Now that the major central banks have decided that nothing will change in the short term about low-interest rates and the quasi certainty that the rapid expansion of the money supply through the monetization of public debt will have an inflationary effect, we will continue to see a further decline in real interest rates in the coming years. This should answer the question of the direction in which the price of gold will evolve.
However, it is much more difficult to say what the absolute price will be. On the one hand, even the most recent so-called gold bull runs had interim corrections of 25% and more. On the other hand, even after beating a long-term record, the gold price has still doubled, if not tripled. The cost of gold may rise further than is currently considered possible, especially if inflation is very high.
Add Gold as an Asset
With a clear view of the real interest rate, a gold position geared to risk appetite should be part of the asset allocation.
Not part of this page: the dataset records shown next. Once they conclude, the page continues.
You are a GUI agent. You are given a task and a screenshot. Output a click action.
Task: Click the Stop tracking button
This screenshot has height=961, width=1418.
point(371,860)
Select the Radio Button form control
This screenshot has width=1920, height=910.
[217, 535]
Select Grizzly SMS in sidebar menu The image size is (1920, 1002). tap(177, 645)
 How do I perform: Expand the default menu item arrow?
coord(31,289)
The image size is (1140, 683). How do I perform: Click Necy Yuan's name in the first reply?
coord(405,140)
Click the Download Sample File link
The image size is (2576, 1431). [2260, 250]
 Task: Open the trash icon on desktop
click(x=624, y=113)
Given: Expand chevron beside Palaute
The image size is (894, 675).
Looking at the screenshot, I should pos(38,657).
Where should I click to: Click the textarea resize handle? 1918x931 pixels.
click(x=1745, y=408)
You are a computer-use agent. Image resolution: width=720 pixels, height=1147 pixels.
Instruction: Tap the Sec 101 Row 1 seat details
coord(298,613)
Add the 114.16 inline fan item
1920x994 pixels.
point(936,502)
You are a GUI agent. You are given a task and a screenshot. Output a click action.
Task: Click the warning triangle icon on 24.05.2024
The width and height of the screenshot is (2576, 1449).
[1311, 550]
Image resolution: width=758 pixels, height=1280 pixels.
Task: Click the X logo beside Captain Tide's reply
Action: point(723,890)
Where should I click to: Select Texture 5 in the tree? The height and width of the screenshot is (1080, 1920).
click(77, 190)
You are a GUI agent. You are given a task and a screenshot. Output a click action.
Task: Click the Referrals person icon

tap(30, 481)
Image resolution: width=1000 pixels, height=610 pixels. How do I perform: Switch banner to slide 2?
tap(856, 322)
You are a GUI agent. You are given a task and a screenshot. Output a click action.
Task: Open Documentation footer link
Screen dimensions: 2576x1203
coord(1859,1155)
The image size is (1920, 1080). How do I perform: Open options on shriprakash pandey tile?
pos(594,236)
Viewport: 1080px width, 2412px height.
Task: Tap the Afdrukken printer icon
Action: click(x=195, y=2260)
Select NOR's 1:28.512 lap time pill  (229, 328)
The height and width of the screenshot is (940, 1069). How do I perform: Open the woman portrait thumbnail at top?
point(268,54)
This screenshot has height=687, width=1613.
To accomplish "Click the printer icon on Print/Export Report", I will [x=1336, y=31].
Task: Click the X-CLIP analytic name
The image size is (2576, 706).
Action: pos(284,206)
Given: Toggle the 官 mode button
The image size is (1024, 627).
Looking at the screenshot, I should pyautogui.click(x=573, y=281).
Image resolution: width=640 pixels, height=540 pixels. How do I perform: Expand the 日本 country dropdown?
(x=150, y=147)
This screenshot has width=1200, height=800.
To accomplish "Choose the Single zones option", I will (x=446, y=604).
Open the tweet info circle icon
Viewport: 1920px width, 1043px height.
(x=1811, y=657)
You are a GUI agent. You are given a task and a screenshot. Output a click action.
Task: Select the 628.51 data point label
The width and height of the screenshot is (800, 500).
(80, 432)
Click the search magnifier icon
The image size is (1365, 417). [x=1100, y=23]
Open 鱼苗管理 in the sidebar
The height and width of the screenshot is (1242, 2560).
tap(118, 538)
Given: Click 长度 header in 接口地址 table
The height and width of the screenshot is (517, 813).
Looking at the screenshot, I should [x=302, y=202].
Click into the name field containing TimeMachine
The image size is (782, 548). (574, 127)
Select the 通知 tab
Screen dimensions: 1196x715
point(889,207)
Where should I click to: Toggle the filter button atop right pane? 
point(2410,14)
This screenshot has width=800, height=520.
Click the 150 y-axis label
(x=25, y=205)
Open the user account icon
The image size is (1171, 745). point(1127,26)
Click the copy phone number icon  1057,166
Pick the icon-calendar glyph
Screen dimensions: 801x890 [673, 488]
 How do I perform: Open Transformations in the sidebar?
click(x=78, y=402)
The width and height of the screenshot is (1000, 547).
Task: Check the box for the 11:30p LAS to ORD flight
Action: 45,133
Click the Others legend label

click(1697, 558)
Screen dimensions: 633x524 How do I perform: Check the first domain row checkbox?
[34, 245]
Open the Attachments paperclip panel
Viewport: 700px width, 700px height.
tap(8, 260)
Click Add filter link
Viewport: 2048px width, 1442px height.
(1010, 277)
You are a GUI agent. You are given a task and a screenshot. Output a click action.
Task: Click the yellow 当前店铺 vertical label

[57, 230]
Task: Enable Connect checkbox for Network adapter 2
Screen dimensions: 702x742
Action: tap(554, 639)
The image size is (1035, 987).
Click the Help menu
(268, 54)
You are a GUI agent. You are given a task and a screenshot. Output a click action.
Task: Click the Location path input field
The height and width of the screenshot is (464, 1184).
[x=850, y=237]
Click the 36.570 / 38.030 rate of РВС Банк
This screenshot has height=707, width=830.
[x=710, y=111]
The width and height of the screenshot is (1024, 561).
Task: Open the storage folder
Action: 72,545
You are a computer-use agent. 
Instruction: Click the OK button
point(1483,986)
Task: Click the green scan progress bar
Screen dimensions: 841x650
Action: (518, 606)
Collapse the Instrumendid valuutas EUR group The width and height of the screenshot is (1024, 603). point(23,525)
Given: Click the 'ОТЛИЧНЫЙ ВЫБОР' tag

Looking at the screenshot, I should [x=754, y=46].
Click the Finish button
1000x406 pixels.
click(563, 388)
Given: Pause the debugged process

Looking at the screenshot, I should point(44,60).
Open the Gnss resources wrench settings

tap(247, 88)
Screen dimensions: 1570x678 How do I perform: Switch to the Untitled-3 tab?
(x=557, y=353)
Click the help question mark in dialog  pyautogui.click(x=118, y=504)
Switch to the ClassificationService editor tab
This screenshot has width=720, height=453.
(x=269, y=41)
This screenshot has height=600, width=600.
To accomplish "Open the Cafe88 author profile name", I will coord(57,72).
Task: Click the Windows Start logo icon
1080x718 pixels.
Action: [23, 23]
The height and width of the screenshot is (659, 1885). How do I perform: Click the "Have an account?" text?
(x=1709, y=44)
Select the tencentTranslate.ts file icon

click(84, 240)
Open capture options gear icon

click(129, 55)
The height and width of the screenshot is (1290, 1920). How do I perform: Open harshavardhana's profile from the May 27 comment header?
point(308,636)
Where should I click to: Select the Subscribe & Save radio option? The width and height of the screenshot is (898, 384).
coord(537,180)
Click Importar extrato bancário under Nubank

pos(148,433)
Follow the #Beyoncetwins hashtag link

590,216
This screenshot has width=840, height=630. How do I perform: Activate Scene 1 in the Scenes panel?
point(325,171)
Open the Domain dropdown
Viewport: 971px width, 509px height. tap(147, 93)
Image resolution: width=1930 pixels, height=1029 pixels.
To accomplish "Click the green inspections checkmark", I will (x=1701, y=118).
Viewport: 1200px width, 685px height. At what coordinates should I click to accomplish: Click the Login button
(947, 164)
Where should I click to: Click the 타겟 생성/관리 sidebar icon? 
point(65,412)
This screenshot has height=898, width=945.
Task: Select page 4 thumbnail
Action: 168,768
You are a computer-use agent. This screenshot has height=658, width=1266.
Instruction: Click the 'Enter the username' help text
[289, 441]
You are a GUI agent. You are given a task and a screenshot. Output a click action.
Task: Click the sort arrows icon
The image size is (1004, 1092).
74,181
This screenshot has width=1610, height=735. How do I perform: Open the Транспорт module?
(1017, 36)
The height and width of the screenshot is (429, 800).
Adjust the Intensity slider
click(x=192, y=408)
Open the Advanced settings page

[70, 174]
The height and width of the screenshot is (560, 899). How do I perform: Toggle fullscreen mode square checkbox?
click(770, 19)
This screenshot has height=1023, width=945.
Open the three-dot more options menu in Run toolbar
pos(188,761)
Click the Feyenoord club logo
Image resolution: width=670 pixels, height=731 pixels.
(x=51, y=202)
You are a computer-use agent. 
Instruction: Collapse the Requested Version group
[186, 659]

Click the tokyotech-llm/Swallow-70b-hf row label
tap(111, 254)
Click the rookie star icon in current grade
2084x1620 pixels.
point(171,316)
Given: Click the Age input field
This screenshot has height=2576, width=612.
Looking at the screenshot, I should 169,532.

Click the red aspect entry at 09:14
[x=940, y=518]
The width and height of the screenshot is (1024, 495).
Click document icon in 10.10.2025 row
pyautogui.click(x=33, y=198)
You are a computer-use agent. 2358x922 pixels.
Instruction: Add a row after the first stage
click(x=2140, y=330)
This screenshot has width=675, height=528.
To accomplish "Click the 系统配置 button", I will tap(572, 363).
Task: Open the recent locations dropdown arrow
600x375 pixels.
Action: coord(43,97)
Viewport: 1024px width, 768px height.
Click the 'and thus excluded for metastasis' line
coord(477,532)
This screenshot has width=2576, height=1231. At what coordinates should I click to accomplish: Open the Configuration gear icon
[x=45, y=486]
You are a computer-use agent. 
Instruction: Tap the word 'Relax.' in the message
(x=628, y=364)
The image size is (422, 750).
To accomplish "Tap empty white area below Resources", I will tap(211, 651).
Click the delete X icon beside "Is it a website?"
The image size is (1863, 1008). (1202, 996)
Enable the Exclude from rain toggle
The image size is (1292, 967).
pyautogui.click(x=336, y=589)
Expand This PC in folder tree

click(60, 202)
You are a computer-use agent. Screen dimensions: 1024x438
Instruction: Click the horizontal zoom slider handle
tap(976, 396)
The observation – especially recently – that there is a strong correlation between the share price and the gold price, to the detriment of the desired diversification effect, although not insignificant in the short term, is not relevant in a long time. In principle, both assets have significantly benefited from the fall in interest rates in recent years.
However, if there is a sharp rise in inflation – which is not in line with expectations – gold will behave differently from equities in the long term. The same applies in an environment of falling equity prices if interest rate movements do not cause this. If this were to happen, one would need gold in addition to or even instead of equities.